In the 1970s, I was an Aerial Applicator pilot (known as a “Crop Duster” in older times), spraying insecticides and herbicides on small farms in eastern Kansas and large industrial agriculture land in western Kansas. These pesticides were very toxic and dangerous to all creatures. Due to the Kansas climate, my flying occupation was seasonal. I don’t know exactly how or why it happened, but one off season I found a book called The China Study. Thinking I was going to further my strong interest in geography, I began reading. Of course, it turned out that it wasn’t about geography at all, but about the author’s discovery that cancer could be turned on and off by the kind and quantity of protein in a person’s diet. What I read changed my life forever.
I finally made the transition to a fully vegan diet, a change that has greatly improved my life both physically and emotionally.
Not long after, I became obsessed with organic gardening. I even went so far as to build a greenhouse fifty feet long and twelve feet wide. Attached to my house, it featured a large water reservoir of approximately 1,200 gallons with circulating pumps and waterfalls and populated by channel catfish. I added beneficial insects (praying mantises and ladybugs) to the greenhouse as well— hoping to make amends in a way for my previous previous occupation spreading harmful chemicals that killed helpful insects and pests indiscriminately.
Fifteen years away from Kansas in Arizona and New Mexico, my interest in vegetarianism deepened, and I eventually discovered the “whole food, plant-based” movement. In January of 2018, I finally made the transition to a fully vegan diet, a change that has greatly improved my life both physically and emotionally. During a medical checkup, the nurse measured my blood pressure as 110 over 70, and I’m 74 years old! She was impressed, and commented she did not expect to see numbers that good in someone my age.

Exercise 1 - Write out the crop-duster passage between "In the 1970s, I" and "my life forever.", inclusive.
Exercise 2 - Continue the crop-duster passage, starting right after its final sentence.

Data extract -
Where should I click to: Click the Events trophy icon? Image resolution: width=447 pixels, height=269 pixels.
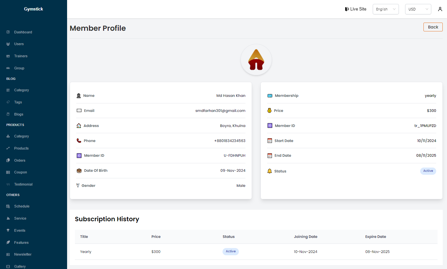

Response box 1 -
In the 1970s, I was an Aerial Applicator pilot (known as a “Crop Duster” in older times), spraying insecticides and herbicides on small farms in eastern Kansas and large industrial agriculture land in western Kansas. These pesticides were very toxic and dangerous to all creatures. Due to the Kansas climate, my flying occupation was seasonal. I don’t know exactly how or why it happened, but one off season I found a book called The China Study. Thinking I was going to further my strong interest in geography, I began reading. Of course, it turned out that it wasn’t about geography at all, but about the author’s discovery that cancer could be turned on and off by the kind and quantity of protein in a person’s diet. What I read changed my life forever.

Response box 2 -
I then enrolled in the Center for Nutrition Studies and eCornell Plant-Based Nutrition Certificate and it proved to be very rewarding and exciting. It was especially exciting to learn so much from the medical and nutrition experts whose work I had admired for years. I was thrilled to have this learning opportunity, and I look forward to applying what I learned in my life and sharing what I learned for the benefit of others.
A photo from my previous life as a “crop duster.”
Living with a family in the rainforests near the village of San Andres Guatemala in 1994 and 1995. I did volunteer work in the jungle clearing low growth and planting mahogany trees. I was part of program sponsored by Conservation International to mitigate the effects of “slash and burn” agriculture that are destroying much of the rainforests. I paid Conservation International a fee to live with a family and learn Spanish. The family fed me and gave me a place to sleep and received part of the money that I paid Conservation International.